Eden Ahbez - The Complicated Life And Times Of A Simple Man


Photographs
of Eden Ahbez have one thing in common - an expression that does not radiate the contentment you might expect of someone who devoted his life to finding heaven on earth. He looks intensely unhappy. Not even a twinkle in his eye, the hint of a smile. Laughter is a lesson best learned early in life, and young George Alexander Aberle didn't get much chance to be happy.

Born poor in Brooklyn, 1908, sent to an orphanage, Aberle grew up in the depression, becoming a hobo, criss-crossing America in poverty. He got jobs where he could, played a little piano, and ended up in California, the promised land. In the 'thirties, he found welcome and a shared ideology with the Wandervogels,  a bunch of peaceful anarchists, mostly German, who'd rejected contemporary society and lived according to the back-to-nature tenets of Lebensreform. The Nazis had outlawed the movement, but kept the bits they liked - chasing each other naked through the woods, mostly - for the fun-loving Hitler Youth.

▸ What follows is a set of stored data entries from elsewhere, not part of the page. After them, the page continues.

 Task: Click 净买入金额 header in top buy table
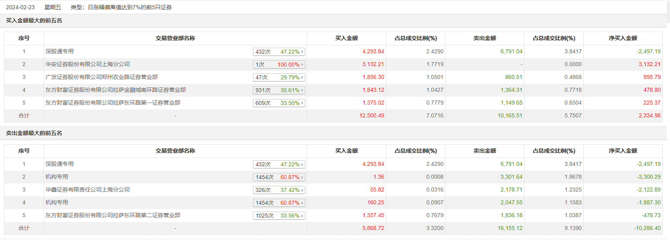coord(623,38)
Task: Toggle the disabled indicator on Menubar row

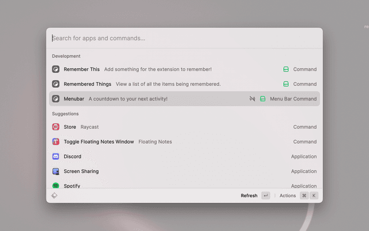Action: click(252, 99)
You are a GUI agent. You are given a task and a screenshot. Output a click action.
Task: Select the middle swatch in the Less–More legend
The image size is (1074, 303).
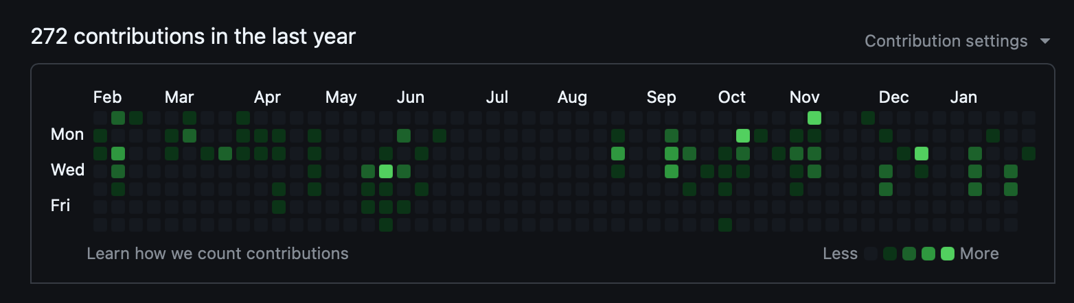tap(909, 254)
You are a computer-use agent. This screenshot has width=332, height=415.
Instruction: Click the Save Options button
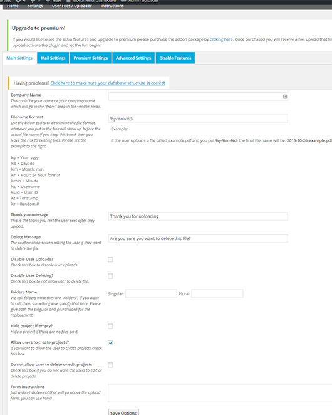click(123, 412)
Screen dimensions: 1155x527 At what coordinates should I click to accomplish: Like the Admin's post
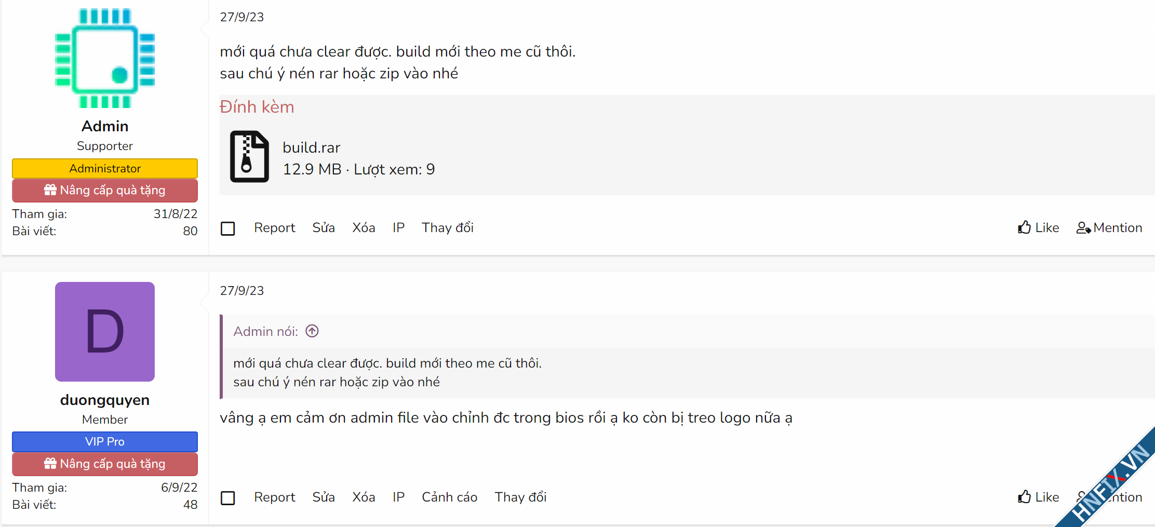click(x=1038, y=227)
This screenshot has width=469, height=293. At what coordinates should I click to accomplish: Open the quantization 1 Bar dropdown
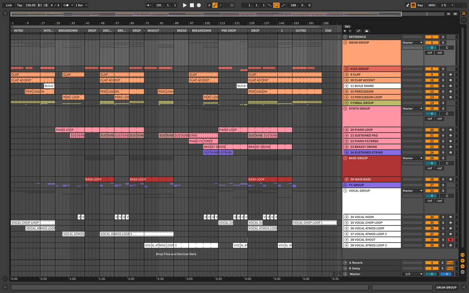[x=81, y=5]
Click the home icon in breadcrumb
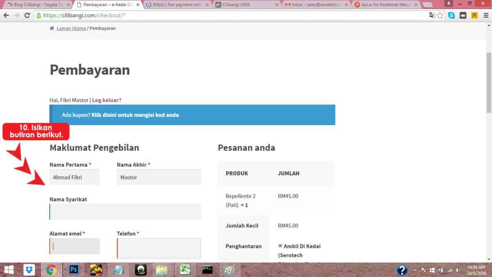 click(52, 28)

Aberle changed his name to Eden Ahbez, cut the soles off his shoes, sat in a tree and learned to play the flute. The first hippie? Not even close. Will Pester fled Germany to California in 1906 to escape military service, growing his hair and practicing free love and lap steel guitar in a Palm Springs shack, when shacks were the only real estate in Palm Springs, and Pester - almost unimaginably - the only white resident. Pester basically wrote the whole Hippie manual half a century before Today Malone sold flowers on Haight Street.

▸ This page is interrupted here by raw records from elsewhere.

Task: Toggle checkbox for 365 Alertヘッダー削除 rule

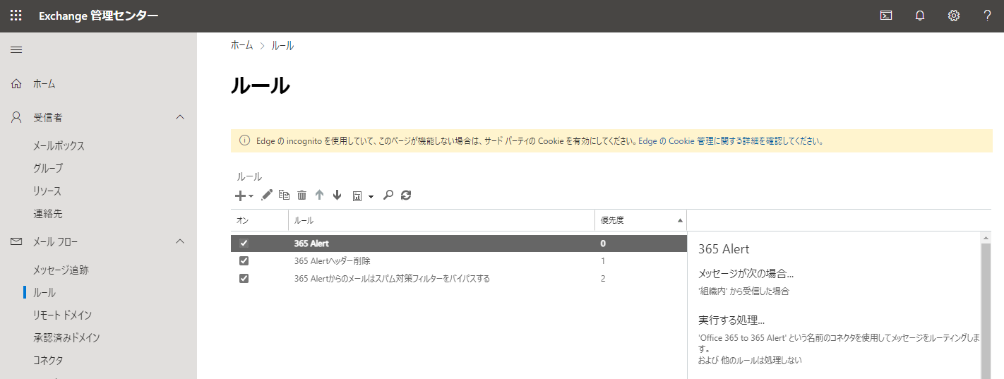Action: (244, 261)
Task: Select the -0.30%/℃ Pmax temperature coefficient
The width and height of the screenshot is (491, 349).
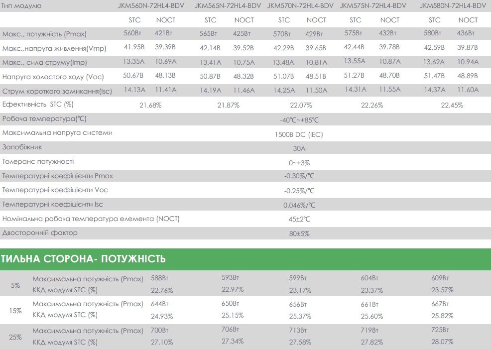Action: tap(299, 176)
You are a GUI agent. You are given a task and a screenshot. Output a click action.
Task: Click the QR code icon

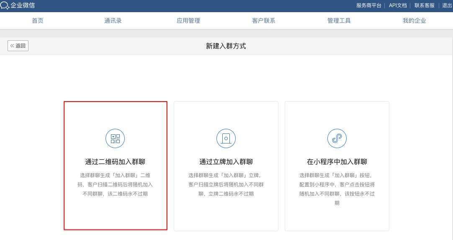pyautogui.click(x=115, y=138)
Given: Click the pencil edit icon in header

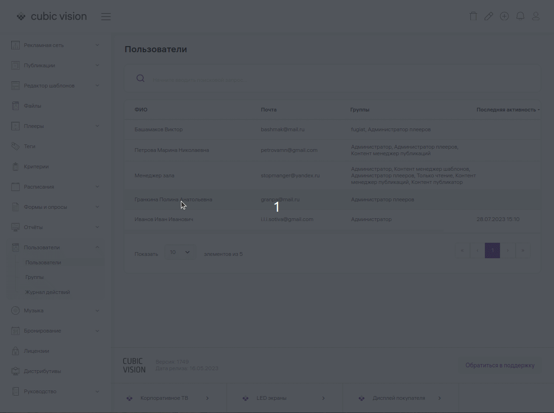Looking at the screenshot, I should [489, 16].
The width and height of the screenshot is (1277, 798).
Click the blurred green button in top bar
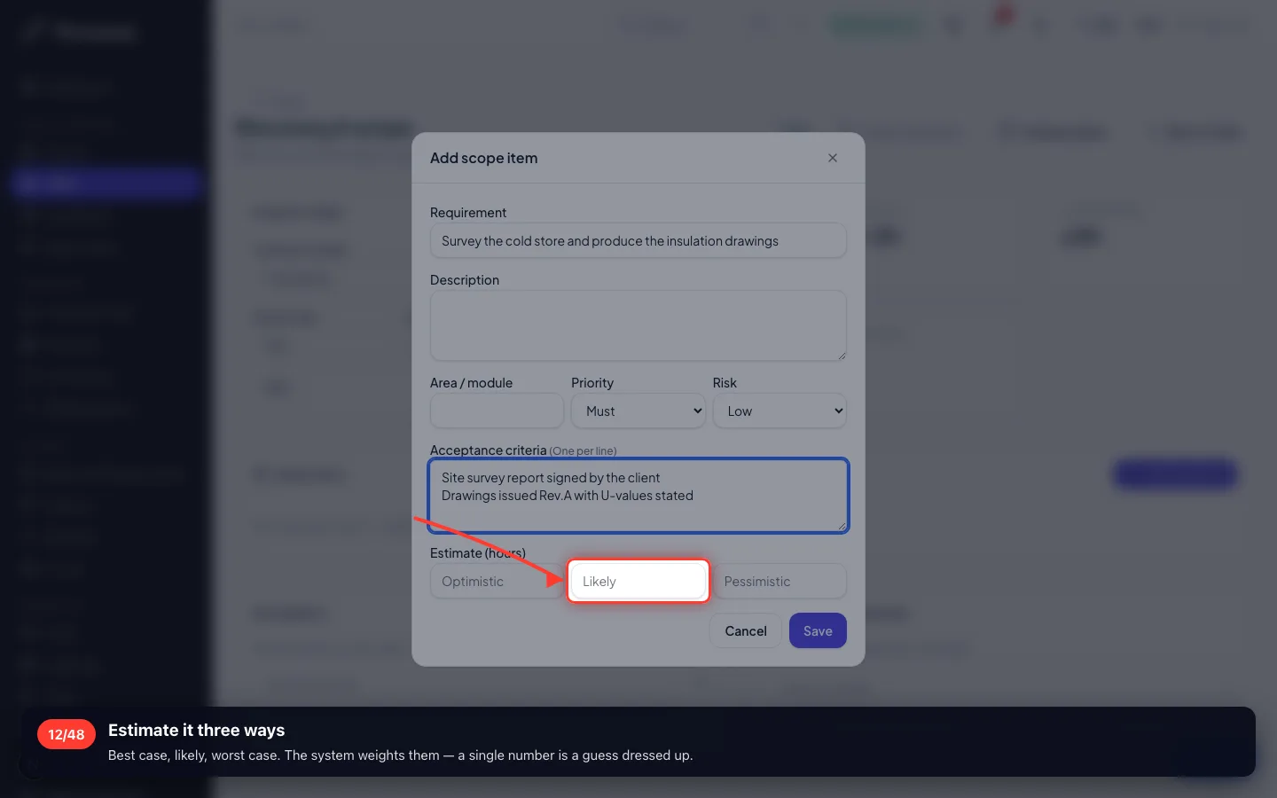pos(874,26)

The original Nature Boy, Will Pester, inventing Americana, yesterday. Habitually naked, he dressed formal for the shoot. Note signed postcards - a source of tourist income - in shirt pocket.

Pester acted as mentor to Ahbez, who became the nominal leader of the Nature Boys.

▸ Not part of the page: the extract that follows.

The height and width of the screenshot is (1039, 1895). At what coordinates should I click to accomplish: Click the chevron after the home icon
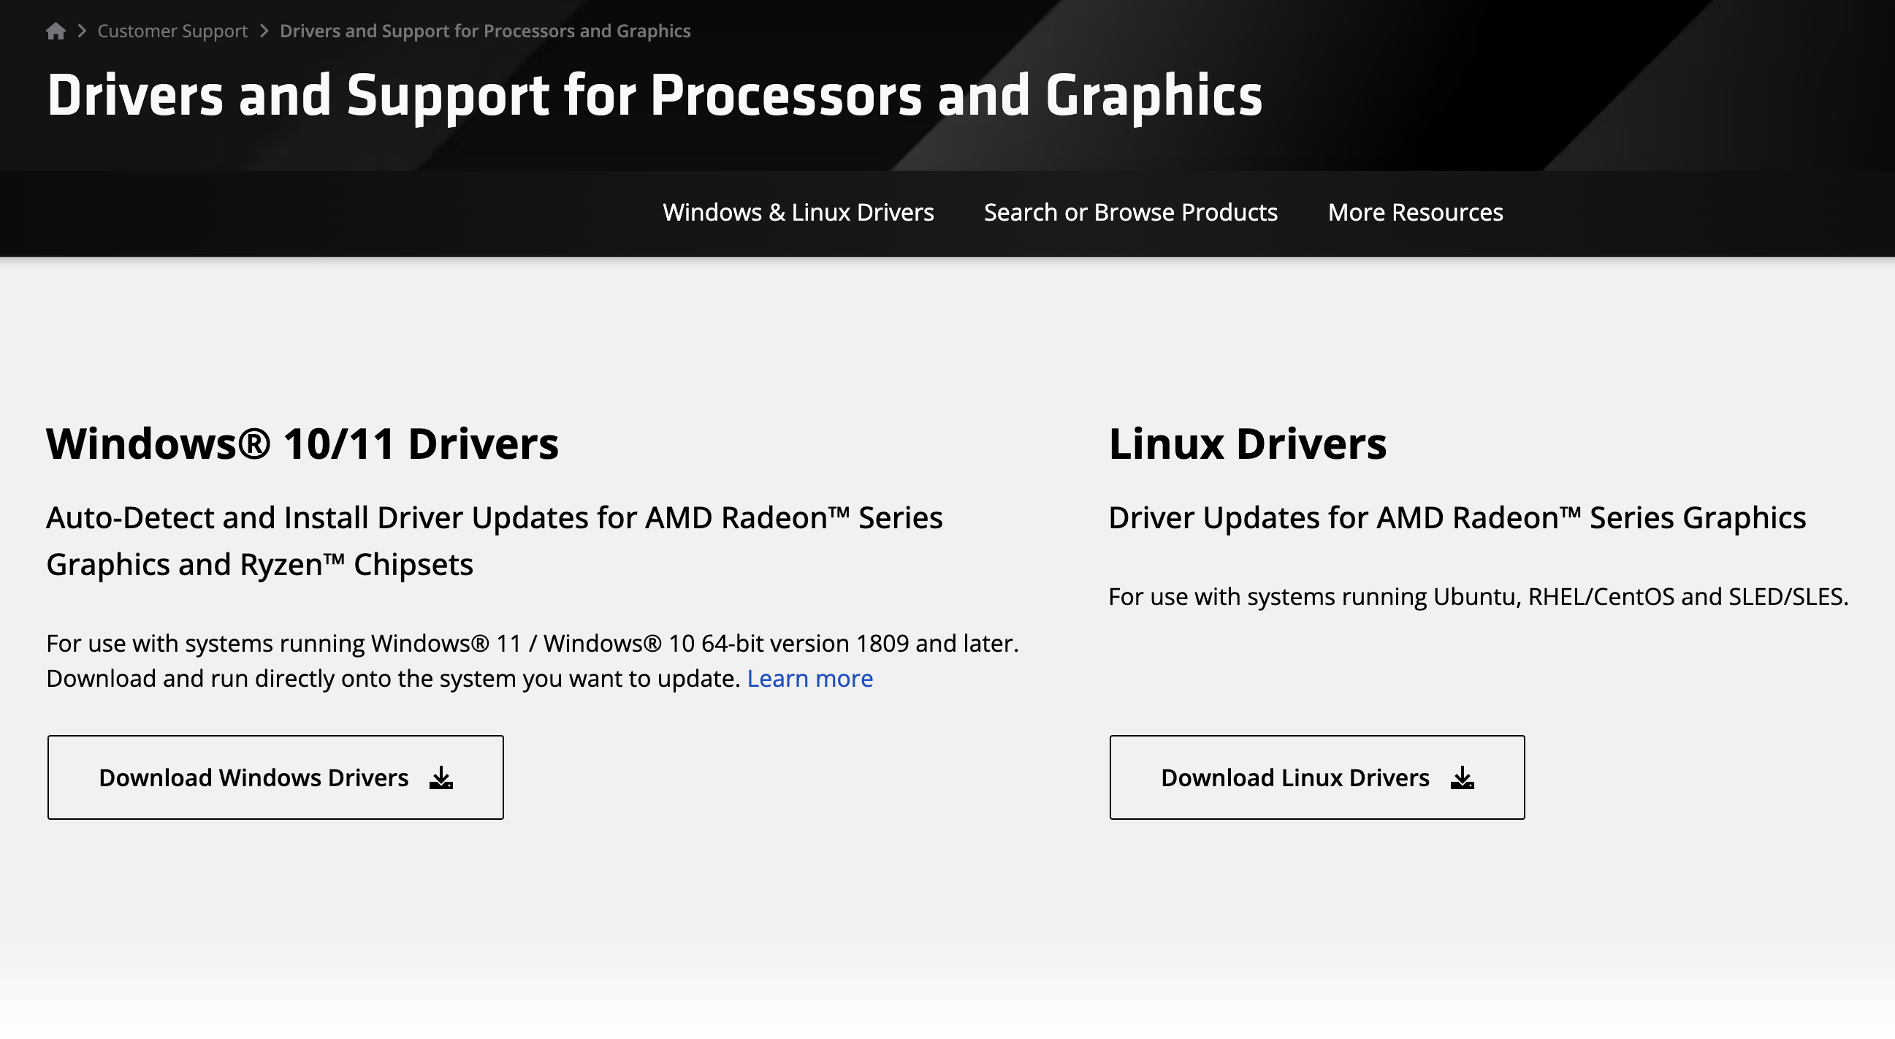click(82, 31)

Gypsy Boots top left, health foods pioneer and inventor of the smoothie. He'd later swing into Steve Allen's TV show dressed as Tarzan. Eden, looking unsure of himself, front left.

Ahbez wrote poetry and songs, and composed Nature Boy - ostensibly about Pester - in 1947 while living in a cave. The tune comes from a Jewish song - he’d learned Hebraic melodies at the Brooklyn orphanage. He finagled sheet music to Nat King Cole, who sat on it for a while before realising what a potential hit it was and hunting down the composer, then living rough under the Hollywood sign in some kind of personal manifest destiny. Cole's recording was a monster, monster hit, number one in the charts for eight weeks in 1948, spawning many cover versions by the biggest stars of the age. After royalties were settled, including a generous cut for a previous user of the original tune, but leaving out Dvorak and the anonymous traditional Czech folk composer who would have had an equal claim, Ahbez made a shitload of money which he didn't particularly want, or even need. Money couldn't stop his adored wife from dying of leukemia, or his son from drowning. Heaven on earth continued to elude him.

He cut an album in 1960, Eden's Island (The Music Of An Enchanted Isle). It was no match for even post-army Elvis pablum, and sat ignored in the easy listening racks alongside the straightest and squarest. These days, it's frequently referred to as a "masterpiece", and it would be wonderful if that were true. But he can't sing, and spoken word stretched over an album of bland exotica, featuring his uncertain flute playing, seemed like a product without a market.

Eden Ahbez was an honest, loving man at the genesis of a culture that would spread around the planet, a man who got lucky with one immortal song. He died in '95 after a car crash, aged eighty-six.


SMiLE, guys! Eden n' Bri, Gold Star Studios '67. Maybe the timing of the shot was unfortunate, but these guys aren't exactly communicating here. That's a wood flute Eden's holding. In case you were wondering.


This piece is a massively abbreviated account of an incredible, complex, and still largely undocumented life. An internet search will turn up a wealth of material.